Two reinforced concrete cores on the northern end of the building provide lateral bracing for the structure. There is a third core about a third of the way in from the southern boundary against the eastern wall. The columns are generally aligned with those in the existing structure, which required no strengthening to carry the additional levels. However, there is a transfer truss between levels five and six and a number of transfer beams at level six.
All the steel beams and columns are Liberty 300PLUS® UBs and UCs in a variety of sizes and weights. At levels six, seven, eight and nine trusses support the primary floors. The primary floor framing comprises both universal beams, as well as trusses fabricated from 100mm wide rectangular hollow sections for the larger spans, which fit within the party walls.

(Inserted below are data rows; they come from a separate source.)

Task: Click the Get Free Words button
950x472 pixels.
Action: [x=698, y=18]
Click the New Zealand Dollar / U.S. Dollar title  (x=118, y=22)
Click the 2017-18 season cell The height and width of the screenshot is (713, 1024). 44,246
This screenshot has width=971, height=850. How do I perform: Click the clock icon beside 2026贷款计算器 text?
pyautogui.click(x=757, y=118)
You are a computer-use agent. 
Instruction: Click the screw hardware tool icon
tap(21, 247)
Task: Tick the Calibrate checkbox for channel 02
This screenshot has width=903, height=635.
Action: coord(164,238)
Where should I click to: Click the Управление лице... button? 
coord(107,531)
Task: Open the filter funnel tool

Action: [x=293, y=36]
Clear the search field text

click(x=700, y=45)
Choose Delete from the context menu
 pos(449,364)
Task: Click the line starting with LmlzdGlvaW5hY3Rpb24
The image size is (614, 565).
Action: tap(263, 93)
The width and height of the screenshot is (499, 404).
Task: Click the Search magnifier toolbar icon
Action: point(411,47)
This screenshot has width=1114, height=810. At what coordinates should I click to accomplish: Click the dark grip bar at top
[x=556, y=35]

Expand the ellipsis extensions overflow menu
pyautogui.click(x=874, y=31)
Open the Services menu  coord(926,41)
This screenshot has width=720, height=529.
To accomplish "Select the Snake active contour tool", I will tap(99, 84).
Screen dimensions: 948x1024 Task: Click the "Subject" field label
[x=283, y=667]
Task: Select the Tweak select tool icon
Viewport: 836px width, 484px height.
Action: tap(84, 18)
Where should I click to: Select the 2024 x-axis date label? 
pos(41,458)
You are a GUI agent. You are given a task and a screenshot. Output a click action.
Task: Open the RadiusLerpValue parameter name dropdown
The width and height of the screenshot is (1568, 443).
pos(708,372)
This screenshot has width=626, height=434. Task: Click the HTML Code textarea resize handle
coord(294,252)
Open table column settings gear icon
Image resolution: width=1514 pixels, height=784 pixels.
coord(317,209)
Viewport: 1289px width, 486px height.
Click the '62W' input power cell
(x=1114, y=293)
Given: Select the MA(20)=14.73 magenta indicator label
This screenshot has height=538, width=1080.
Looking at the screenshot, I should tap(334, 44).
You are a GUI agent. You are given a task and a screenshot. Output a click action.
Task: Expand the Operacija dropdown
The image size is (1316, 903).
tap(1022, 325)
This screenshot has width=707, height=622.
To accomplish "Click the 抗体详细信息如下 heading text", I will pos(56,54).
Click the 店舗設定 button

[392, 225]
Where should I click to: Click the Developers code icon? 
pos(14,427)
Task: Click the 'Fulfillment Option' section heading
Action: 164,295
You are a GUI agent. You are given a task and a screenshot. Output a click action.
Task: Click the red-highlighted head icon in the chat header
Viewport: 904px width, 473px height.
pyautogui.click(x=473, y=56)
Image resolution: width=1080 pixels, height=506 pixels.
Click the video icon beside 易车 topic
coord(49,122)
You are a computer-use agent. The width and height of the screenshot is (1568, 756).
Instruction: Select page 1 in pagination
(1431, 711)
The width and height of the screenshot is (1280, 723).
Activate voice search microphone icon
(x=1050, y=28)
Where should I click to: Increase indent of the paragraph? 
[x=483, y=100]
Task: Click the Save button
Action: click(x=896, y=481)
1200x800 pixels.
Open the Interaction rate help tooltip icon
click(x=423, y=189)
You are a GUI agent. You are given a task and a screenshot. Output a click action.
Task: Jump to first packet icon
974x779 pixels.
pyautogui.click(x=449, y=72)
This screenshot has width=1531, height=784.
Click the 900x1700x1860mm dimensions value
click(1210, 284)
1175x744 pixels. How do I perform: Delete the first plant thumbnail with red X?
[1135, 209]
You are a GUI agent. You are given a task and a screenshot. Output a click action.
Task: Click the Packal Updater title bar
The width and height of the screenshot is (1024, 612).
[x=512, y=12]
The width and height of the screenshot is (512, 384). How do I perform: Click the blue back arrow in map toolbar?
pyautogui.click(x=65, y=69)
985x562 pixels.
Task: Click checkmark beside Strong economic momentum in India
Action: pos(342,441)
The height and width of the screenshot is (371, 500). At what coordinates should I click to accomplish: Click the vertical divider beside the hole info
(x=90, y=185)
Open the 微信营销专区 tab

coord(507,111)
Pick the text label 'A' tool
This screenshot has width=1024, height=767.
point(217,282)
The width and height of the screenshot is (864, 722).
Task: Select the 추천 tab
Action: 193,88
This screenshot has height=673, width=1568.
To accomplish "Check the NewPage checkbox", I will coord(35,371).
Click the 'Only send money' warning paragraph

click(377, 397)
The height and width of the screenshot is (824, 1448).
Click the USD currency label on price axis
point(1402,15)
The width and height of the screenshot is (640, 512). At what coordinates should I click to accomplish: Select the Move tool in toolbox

The primary structural floors are at every second level and are composite floor slabs spanning 4.3 or 5.3 metres. In an effort to reduce the weight of the concrete, even the slab depths were varied from 110 to 150mm according to span. Inside the apartments the mezzanine floors are exposed timber joists and flooring or CFC sheeting on steel joists in the wet areas. This was both an architectural and structural requirement. These joists span across the typical 4.3 metre width from party wall to party wall. The floor-to-floor heights were tight, but achievable with steel. The mezzanine floors are supported off the party walls which are a Rondo wall stud system. The main services running out from the core are in the zone above the corridors. These corridors are single height although the apartments are double storey. Within the apartments the services are in the ceilings.
The roofs are an important architectural feature. Gothic architecture, in keeping with its religious concepts, always lightens towards the heavens, so the design of the new building’s roofs lighten towards the sky and are set back so as not to clash with the Gothic façade. In plan a series of 'whale tail' shaped roofs
step up the building. The underneath of the roofs are completely glazed to reveal the view over Wynyard Park and allowing light into the apartments in a fusion of the external and internal spaces. The roof structure is steel framed with metal decks and an expressed steel fascia.
Milton Webster said that: “The Scots Church project is steel fabrication at its best. The job looked simple in that it was just columns and beams, but was complicated by its critical geometry. The expertise and professionalism of Universal Steel Constructions and their cooperation on the job made a large contribution to the success of the project.”